[Stored dataset items]
BEGIN
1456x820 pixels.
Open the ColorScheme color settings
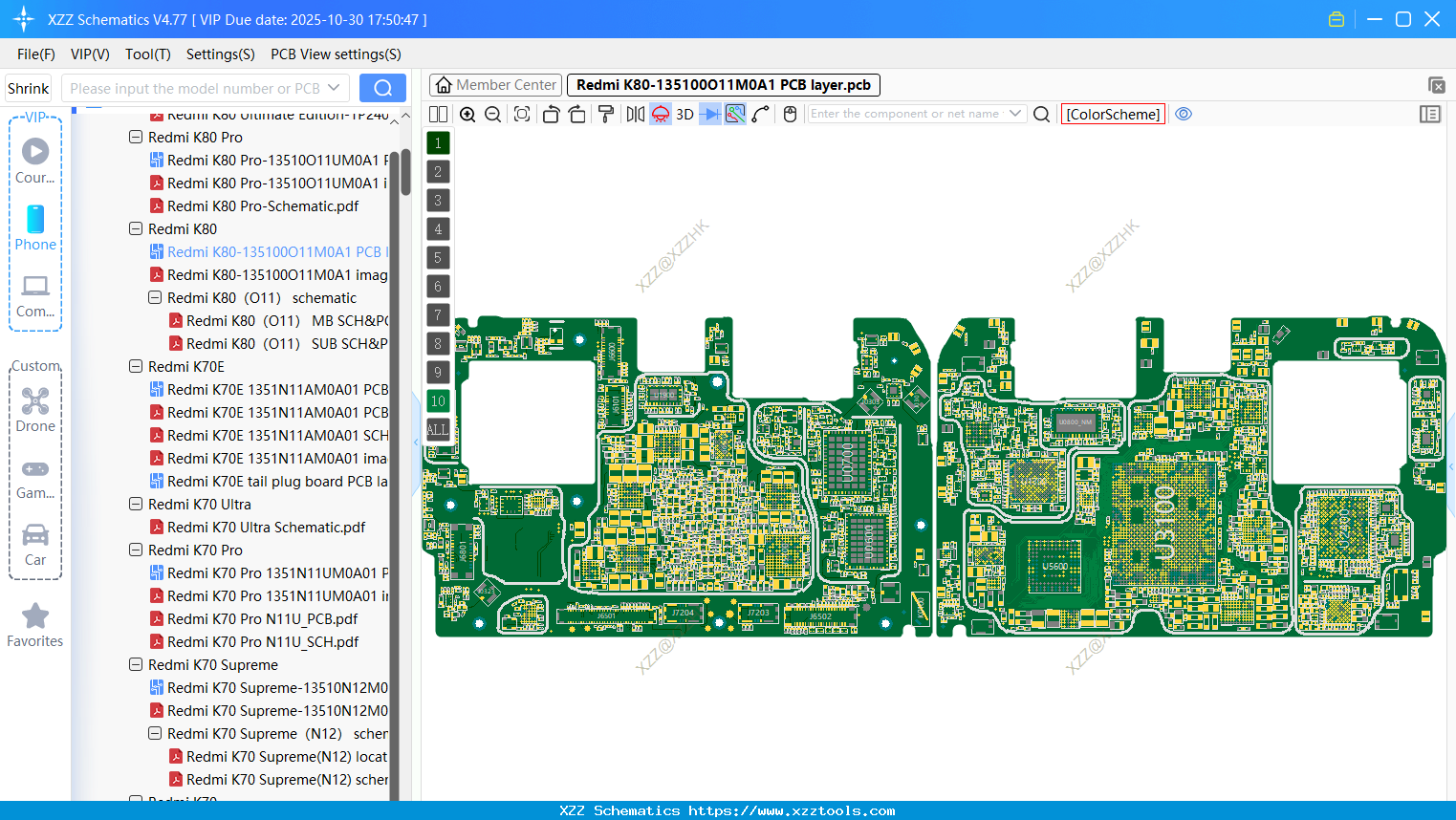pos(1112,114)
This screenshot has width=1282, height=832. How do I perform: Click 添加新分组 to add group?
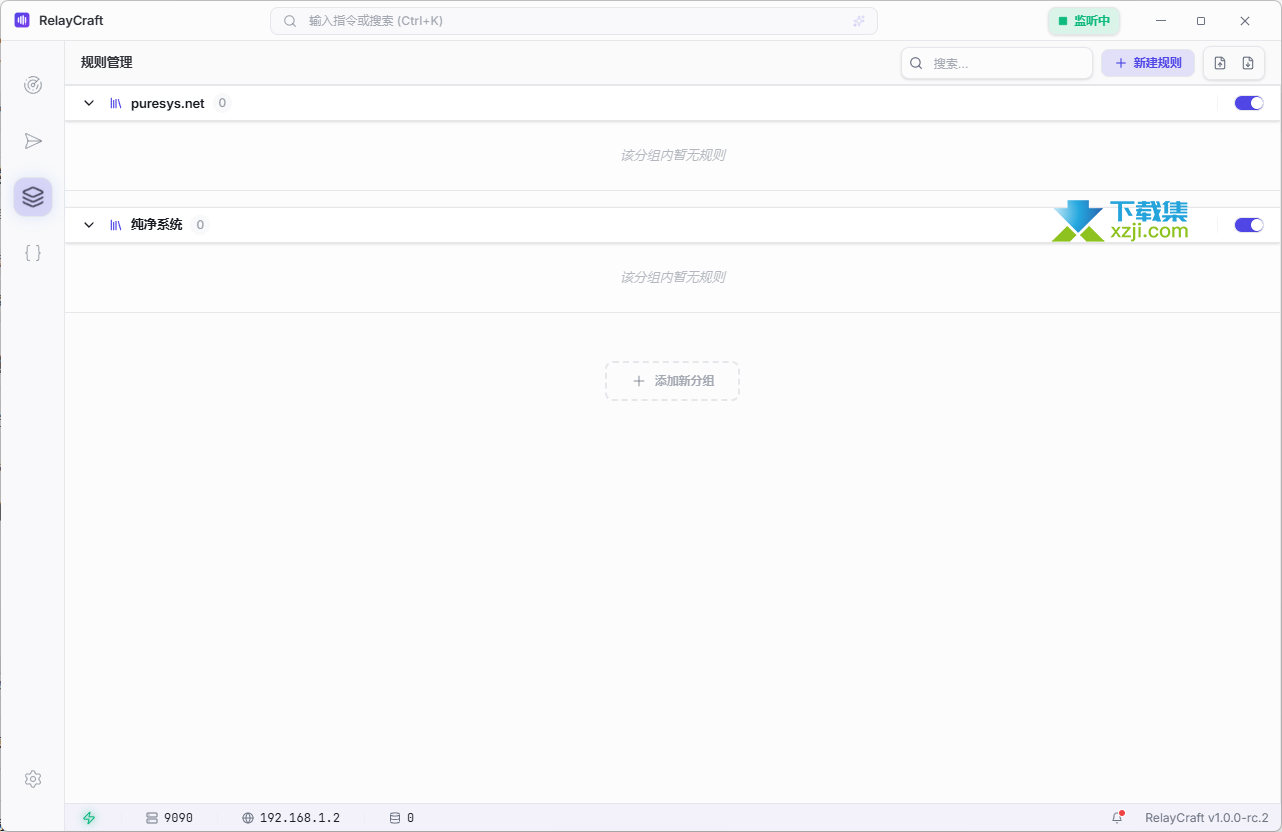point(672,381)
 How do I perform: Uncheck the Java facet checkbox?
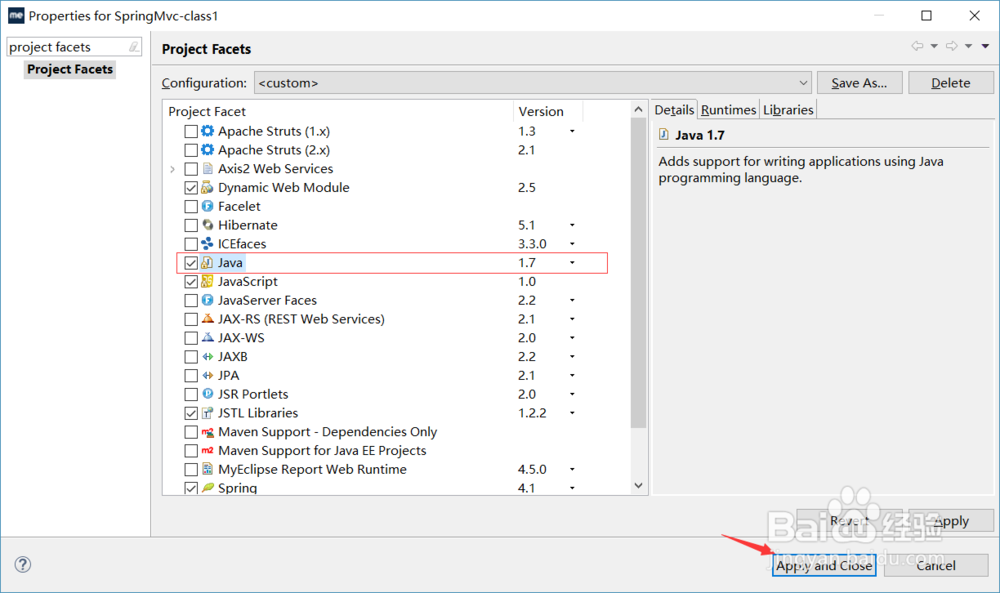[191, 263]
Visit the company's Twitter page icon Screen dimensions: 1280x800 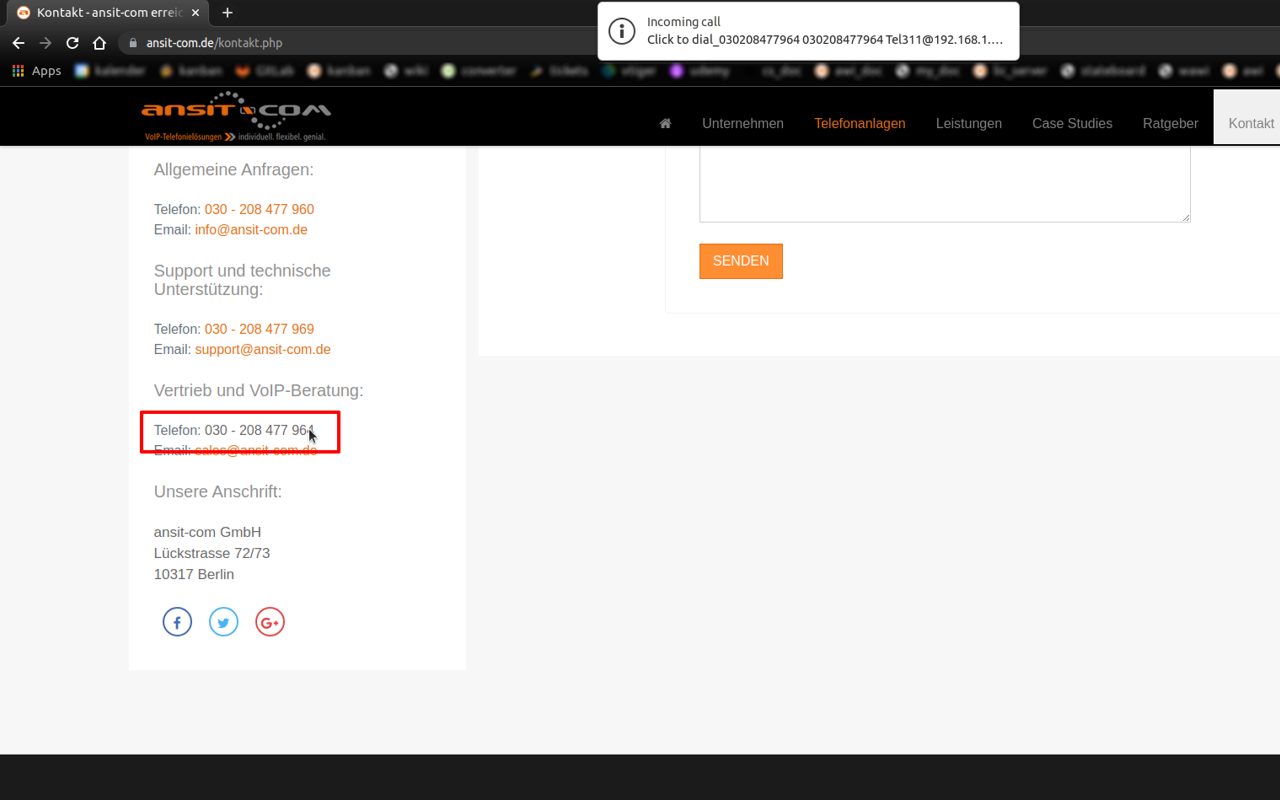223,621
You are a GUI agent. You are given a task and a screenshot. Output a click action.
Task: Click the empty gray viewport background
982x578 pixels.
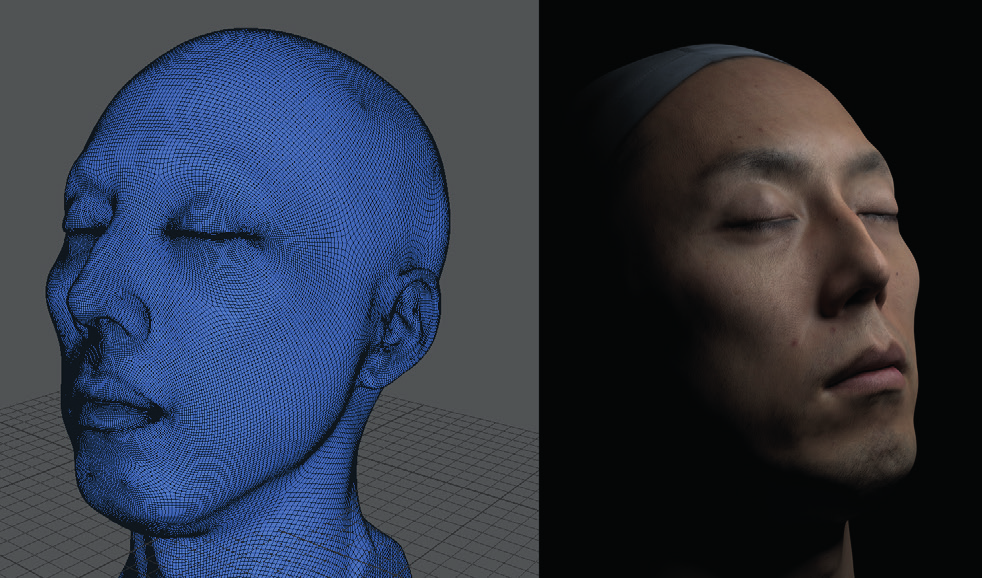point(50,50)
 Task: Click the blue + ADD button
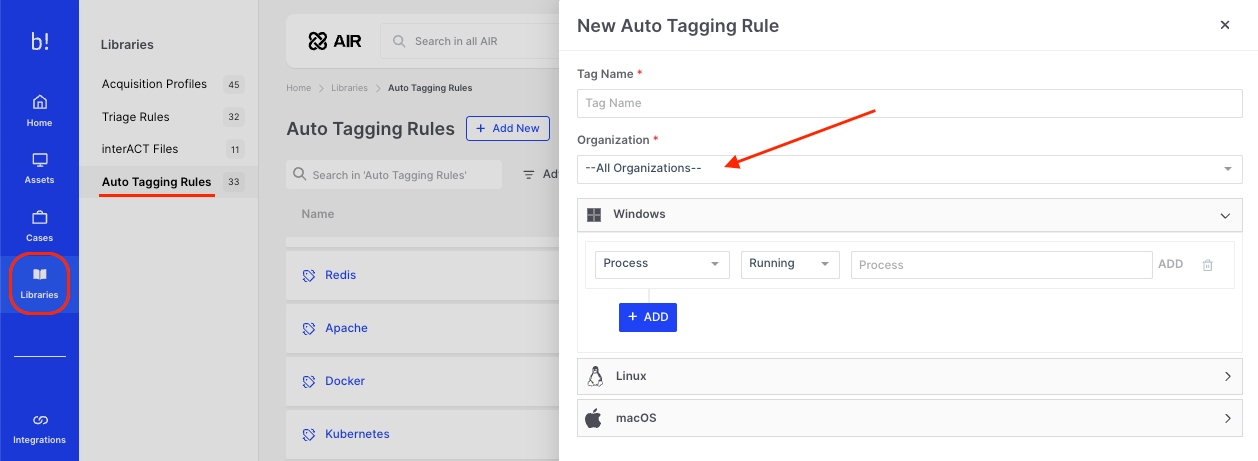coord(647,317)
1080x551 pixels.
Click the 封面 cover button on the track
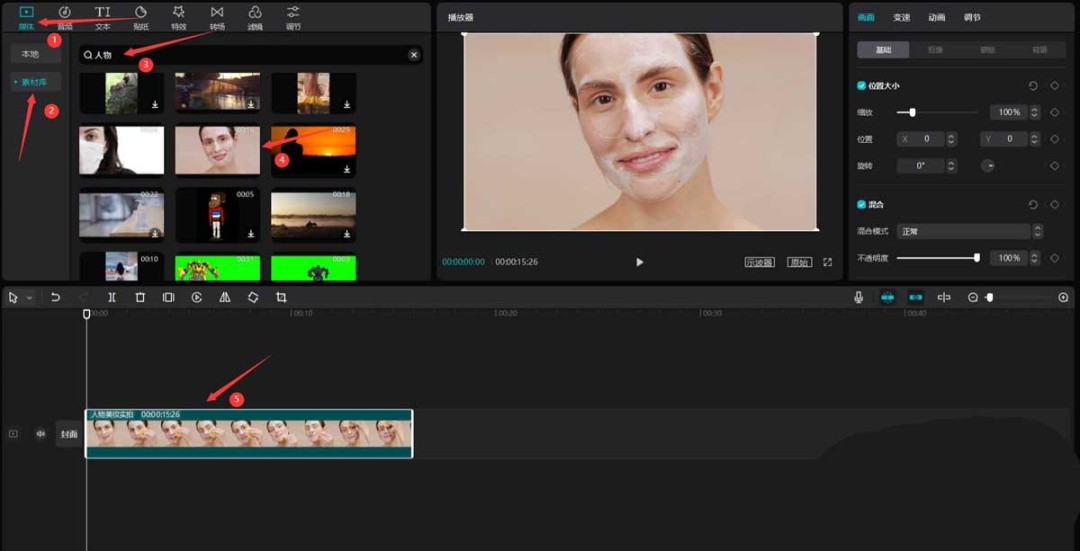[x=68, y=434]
END
Action item: Look for the line that contains "982x578 pixels.", then please copy it and the rest of the lines through the end of the data, pictures excluded.

Task response:
982x578 pixels.
point(50,50)
 Task: Click the blue + ADD button
coord(647,317)
1080x551 pixels.
Click the 封面 cover button on the track
[x=68, y=434]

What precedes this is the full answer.